The argument used in the court's decision, that “...it seems that there are facts that convince even an external observer that the person may have committed the criminal offenses..”, is not only unclear. It is fundamentally dangerous!!
Because in essence, what is the court saying?
That it does not matter what is proven in the courtroom. It is enough to create a convincing perception outside of it.
The climax!
This standard is not legal. It is sociological. Even worse: it is propagandistic.
In a state of law, the security measure, especially detention, is not decided on the basis of what “appears”, but on the basis of concrete, verifiable and debated evidence in an adversarial judicial process.
Any deviation from this standard is a slide towards arbitrariness.
This formulation is not new, in fact. It was invented and used repeatedly by the Special Court of Appeal against Corruption and Organized Crime. Now it has been raised to an even higher level: it has been implicitly legitimized by the Constitutional Court itself.
Awesome legal science!!!
Well, let's continue the science a little, the essential question arises:
Who is the "external observer"?
The public? Opinion? The headlines of the portals? Who?!
Because in practice, "public conviction" is not created in a vacuum. It is fed every day by deliberate leaks of investigative materials, by selected wiretaps and by a carefully constructed narrative in the media. Our public is overflowing with the conviction that everyone steals. If this “public” is then used as a standard to justify the deprivation of liberty, have we entered a vicious circle:
accusation produces perception, perception produces security measures?!
Without even going through a trial.
This overturns one of the eternal principles of law: the presumption of innocence.

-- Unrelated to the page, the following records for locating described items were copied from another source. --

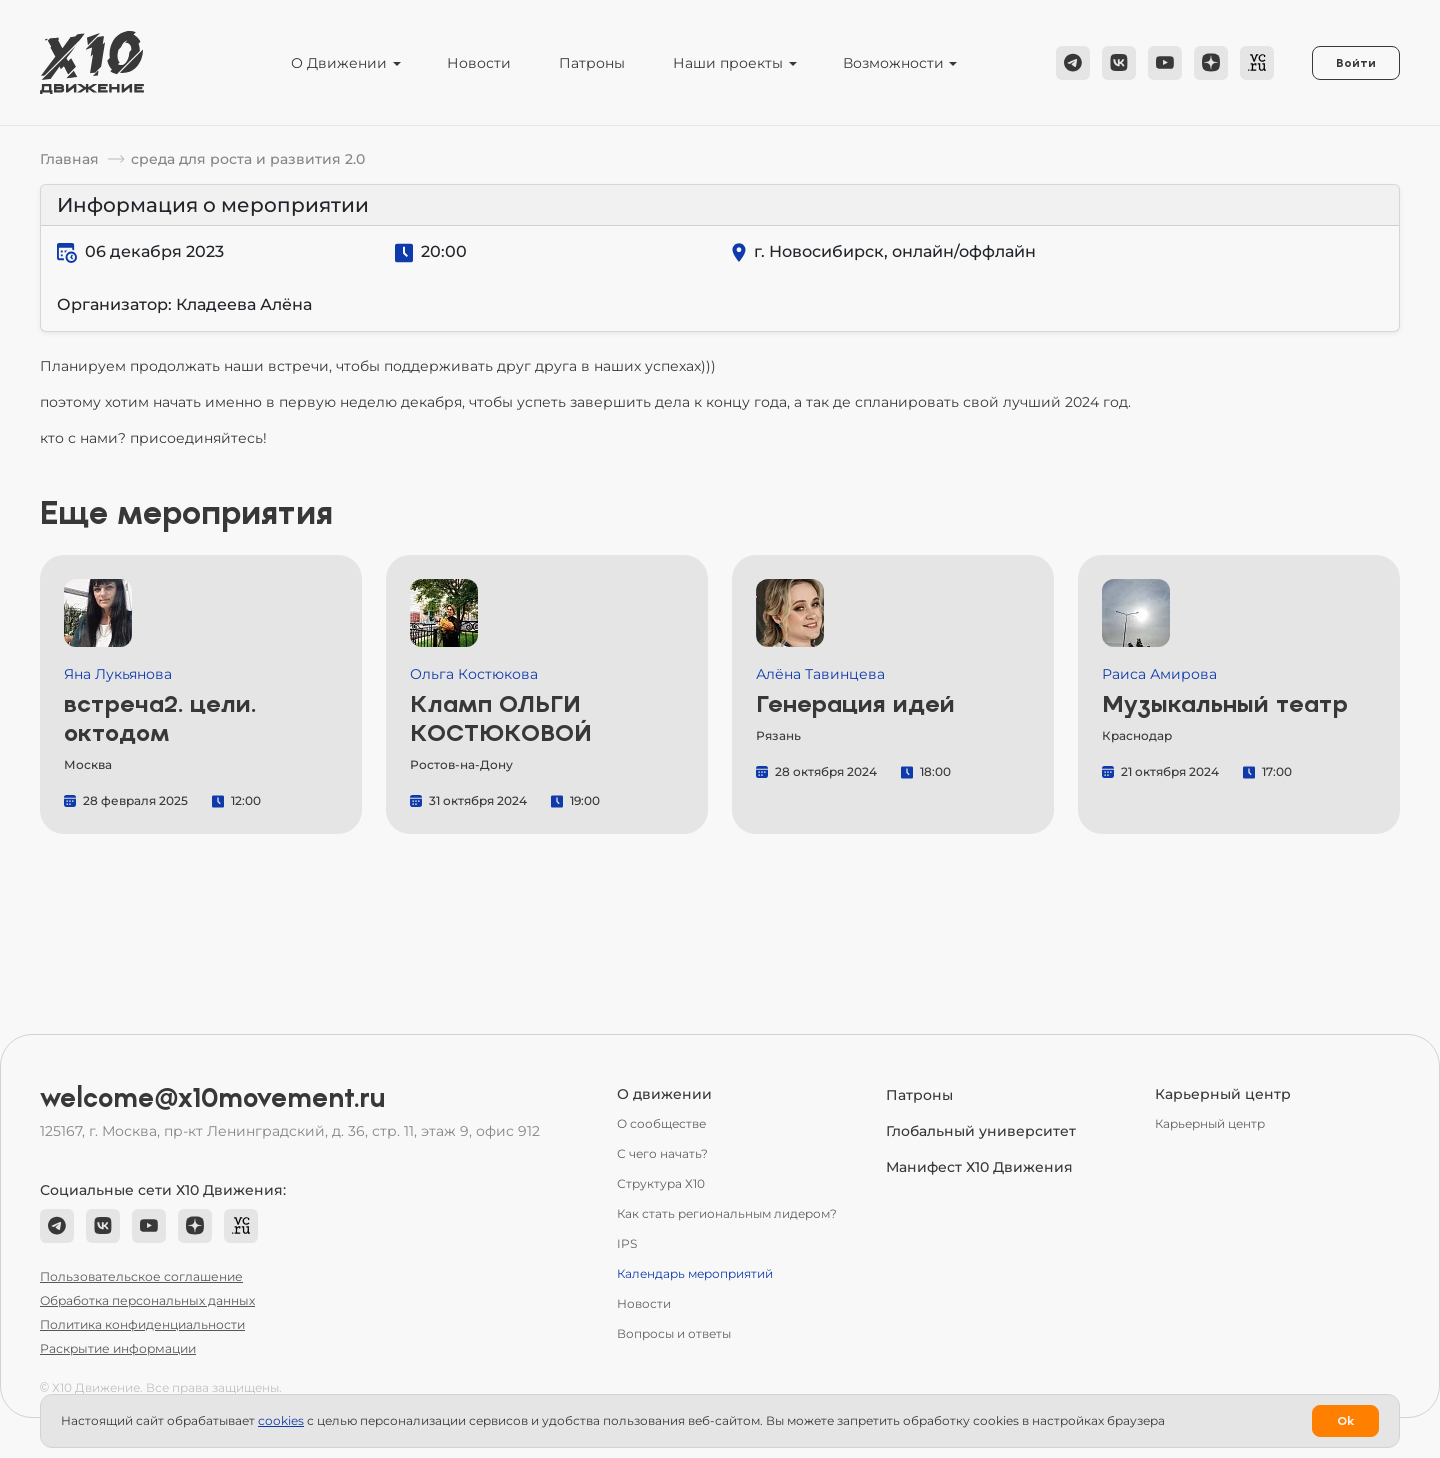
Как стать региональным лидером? (727, 1213)
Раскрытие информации (118, 1348)
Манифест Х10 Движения (979, 1167)
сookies (281, 1420)
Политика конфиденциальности (142, 1324)
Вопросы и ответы (674, 1333)
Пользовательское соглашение (141, 1276)
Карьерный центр (1210, 1123)
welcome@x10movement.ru (213, 1098)
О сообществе (661, 1123)
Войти (1356, 63)
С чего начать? (662, 1153)
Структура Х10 (661, 1183)
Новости (479, 63)
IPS (627, 1243)
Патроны (592, 63)
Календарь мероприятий (695, 1273)
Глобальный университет (981, 1131)
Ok (1345, 1421)
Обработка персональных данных (147, 1300)
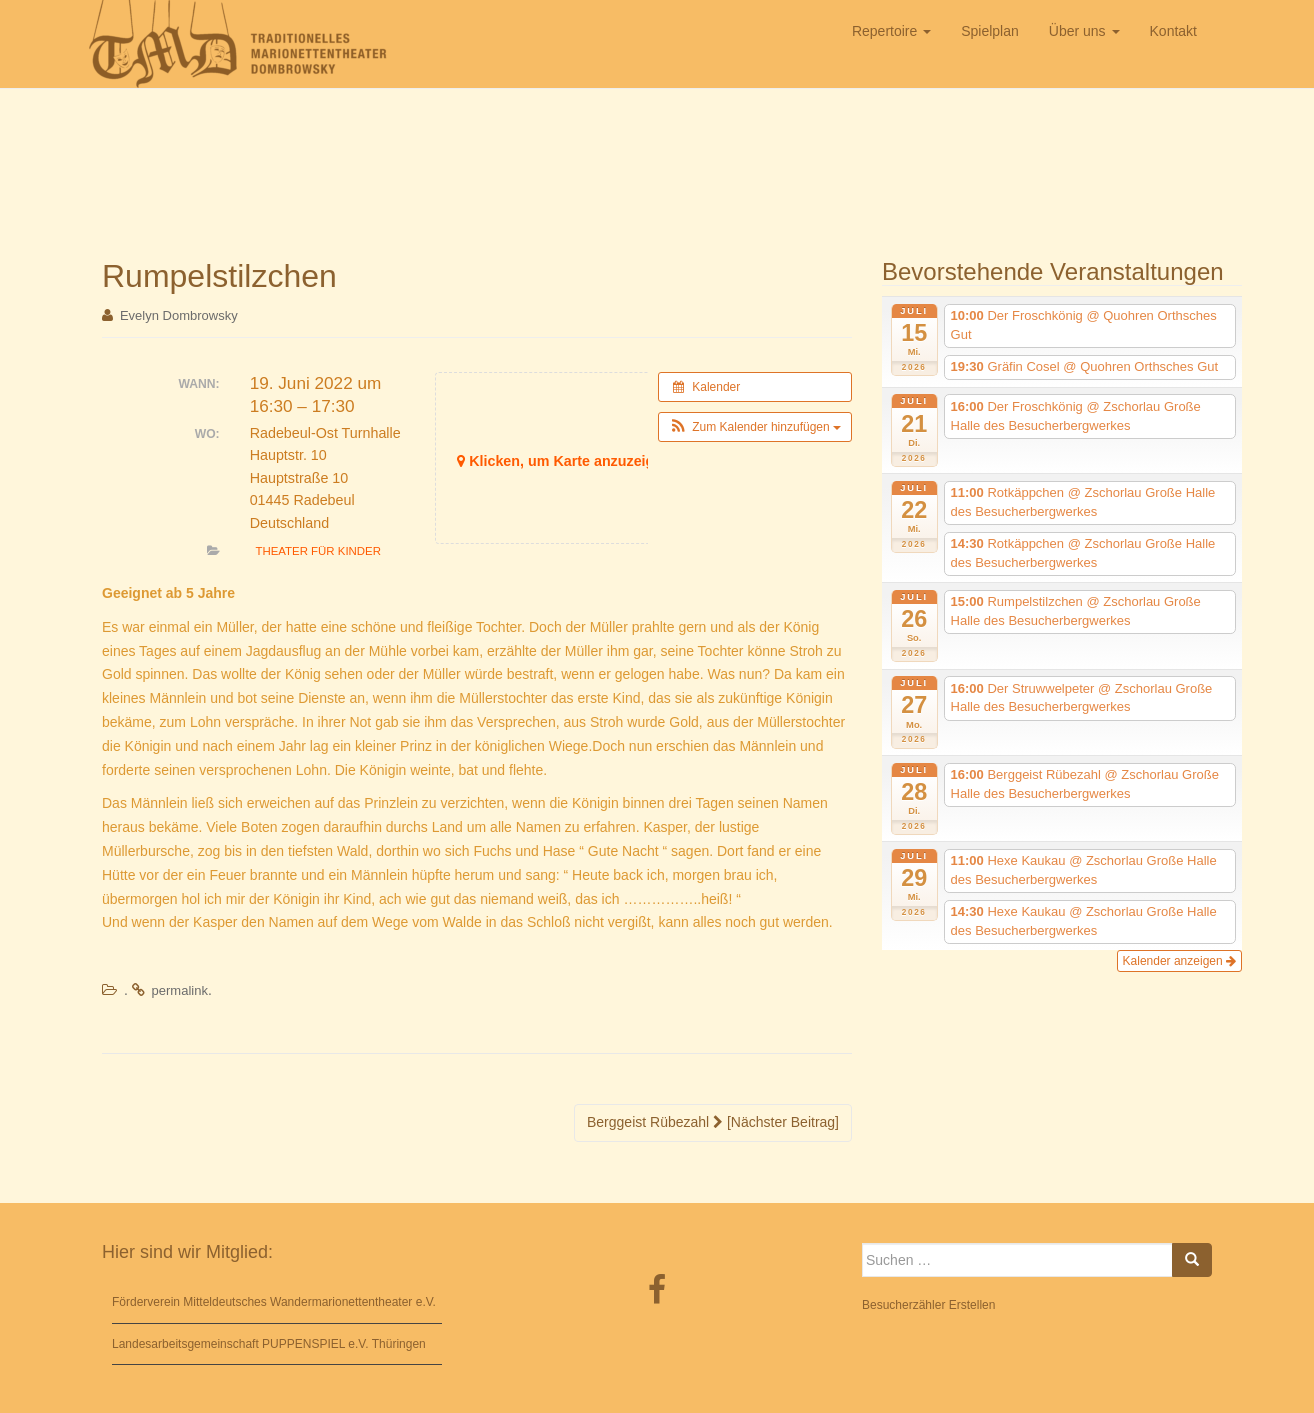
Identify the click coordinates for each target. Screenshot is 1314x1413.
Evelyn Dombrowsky (179, 315)
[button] (755, 427)
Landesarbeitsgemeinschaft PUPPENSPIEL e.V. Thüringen (269, 1344)
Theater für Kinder (318, 551)
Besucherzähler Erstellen (928, 1305)
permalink (180, 990)
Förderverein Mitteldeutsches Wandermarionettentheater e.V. (274, 1302)
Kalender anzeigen (1179, 961)
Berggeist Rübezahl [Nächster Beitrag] (713, 1122)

Instead of the state proving guilt beyond any reasonable doubt, the individual is kept in prison because “it seems as if he might be guilty”.
In this logic, the criminal trial in Albania is no longer the place where the truth is discovered. It has become a formality that comes after the actual sentence with detention.
On the other hand, if it is enough to convince the public to take measures against an individual, then the question that naturally arises is:
Why do we need courts?
If the real decision is made on television screens and in leaked files, then the courtroom remains just an institutional decor.
This is no longer a problem of one case. It is a model that is being consolidated.
And every such model has a cost, not only to the individual who is its subject today, but to the very faith in justice tomorrow.
Reform is no longer enough. Overthrow is needed.